- Task brief -
The answer must be every line of the records below that contains the word "checkbox".

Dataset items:
BEGIN
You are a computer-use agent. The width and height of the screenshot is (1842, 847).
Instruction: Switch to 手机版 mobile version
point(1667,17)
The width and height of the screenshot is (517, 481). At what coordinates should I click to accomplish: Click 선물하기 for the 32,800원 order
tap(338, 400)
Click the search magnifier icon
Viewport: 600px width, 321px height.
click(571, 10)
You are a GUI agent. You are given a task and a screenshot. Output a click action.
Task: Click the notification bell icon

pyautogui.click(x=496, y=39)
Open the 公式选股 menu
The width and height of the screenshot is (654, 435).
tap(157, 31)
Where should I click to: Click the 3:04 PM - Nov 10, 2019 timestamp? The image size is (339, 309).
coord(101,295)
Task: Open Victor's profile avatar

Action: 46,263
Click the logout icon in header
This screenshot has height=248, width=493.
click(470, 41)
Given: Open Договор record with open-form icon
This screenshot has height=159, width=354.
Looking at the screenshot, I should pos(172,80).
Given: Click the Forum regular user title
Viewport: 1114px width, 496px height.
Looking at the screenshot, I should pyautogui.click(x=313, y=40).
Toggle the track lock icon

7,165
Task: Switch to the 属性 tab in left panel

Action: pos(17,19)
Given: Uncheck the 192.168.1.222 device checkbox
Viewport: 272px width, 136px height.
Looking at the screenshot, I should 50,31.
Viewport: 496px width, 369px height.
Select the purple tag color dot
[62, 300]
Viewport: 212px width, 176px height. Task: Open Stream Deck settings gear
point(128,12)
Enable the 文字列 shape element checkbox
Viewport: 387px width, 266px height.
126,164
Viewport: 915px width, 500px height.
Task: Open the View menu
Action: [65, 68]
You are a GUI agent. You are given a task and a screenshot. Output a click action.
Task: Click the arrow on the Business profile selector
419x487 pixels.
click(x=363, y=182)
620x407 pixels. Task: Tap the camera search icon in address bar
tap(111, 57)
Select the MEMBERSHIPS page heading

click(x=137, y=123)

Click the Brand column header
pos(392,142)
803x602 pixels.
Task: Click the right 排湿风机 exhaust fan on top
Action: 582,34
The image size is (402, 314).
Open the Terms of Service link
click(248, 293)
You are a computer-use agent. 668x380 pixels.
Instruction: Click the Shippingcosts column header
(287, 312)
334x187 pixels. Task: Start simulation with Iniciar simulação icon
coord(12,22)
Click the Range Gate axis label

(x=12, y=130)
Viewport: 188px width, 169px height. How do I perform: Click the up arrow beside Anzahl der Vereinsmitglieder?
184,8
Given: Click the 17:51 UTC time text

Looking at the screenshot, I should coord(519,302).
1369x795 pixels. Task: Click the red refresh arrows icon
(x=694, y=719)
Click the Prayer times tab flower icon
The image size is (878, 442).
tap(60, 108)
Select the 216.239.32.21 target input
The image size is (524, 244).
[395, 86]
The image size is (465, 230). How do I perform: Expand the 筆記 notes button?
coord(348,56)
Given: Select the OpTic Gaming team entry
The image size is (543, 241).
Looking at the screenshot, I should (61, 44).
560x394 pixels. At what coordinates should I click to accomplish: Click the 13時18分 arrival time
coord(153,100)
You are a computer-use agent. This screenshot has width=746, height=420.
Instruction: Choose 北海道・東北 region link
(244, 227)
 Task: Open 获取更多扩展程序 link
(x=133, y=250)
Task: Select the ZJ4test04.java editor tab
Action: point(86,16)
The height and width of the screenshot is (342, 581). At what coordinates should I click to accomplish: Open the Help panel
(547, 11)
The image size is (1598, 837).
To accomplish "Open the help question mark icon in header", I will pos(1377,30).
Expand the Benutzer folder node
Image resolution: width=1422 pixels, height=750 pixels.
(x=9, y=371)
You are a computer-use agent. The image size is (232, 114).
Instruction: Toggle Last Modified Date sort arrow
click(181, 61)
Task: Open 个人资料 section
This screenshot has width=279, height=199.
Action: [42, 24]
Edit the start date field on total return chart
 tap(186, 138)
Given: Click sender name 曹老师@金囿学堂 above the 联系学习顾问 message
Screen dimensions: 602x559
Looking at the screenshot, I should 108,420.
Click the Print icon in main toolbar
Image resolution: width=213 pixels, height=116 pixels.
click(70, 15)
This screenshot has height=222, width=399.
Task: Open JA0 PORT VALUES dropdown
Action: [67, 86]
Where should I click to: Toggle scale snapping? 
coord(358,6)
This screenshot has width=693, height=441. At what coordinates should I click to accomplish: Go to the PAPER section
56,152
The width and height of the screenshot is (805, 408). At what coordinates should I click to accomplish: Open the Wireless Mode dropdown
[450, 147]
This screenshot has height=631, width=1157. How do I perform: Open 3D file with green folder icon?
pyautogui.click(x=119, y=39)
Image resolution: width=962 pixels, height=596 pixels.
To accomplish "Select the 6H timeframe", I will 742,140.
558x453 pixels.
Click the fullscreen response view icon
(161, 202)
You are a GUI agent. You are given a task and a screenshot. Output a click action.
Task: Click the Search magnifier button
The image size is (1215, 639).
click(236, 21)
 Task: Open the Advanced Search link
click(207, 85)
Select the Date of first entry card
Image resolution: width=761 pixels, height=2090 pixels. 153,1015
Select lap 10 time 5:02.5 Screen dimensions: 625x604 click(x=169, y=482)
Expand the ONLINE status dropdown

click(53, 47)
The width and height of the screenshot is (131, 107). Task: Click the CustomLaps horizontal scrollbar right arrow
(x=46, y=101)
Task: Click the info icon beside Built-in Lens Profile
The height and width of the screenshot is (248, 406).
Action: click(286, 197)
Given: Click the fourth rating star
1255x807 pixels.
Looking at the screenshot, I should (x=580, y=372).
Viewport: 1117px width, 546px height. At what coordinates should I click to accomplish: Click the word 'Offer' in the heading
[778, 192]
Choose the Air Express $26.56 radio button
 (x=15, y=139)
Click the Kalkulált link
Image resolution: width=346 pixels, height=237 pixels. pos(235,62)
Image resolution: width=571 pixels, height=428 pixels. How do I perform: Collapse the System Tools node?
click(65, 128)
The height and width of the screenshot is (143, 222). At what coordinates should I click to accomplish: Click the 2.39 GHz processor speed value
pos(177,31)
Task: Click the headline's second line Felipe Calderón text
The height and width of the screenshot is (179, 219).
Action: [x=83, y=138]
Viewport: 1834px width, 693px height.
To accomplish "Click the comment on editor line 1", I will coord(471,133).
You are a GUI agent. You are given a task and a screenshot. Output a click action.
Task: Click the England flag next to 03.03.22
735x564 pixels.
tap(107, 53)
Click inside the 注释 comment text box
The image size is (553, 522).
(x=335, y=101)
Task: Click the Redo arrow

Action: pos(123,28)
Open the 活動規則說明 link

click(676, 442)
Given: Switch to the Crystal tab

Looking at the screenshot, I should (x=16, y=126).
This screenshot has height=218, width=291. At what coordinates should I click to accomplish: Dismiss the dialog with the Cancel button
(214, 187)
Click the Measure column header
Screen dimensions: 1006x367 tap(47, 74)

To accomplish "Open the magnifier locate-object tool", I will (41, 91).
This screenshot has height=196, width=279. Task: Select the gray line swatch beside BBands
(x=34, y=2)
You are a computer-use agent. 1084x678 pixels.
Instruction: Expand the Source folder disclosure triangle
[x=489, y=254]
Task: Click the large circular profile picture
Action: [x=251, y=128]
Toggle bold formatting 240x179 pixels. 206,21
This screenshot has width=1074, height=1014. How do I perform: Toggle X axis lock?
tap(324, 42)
END
- Answer below -
Given: Uncheck the 192.168.1.222 device checkbox
Enable the 文字列 shape element checkbox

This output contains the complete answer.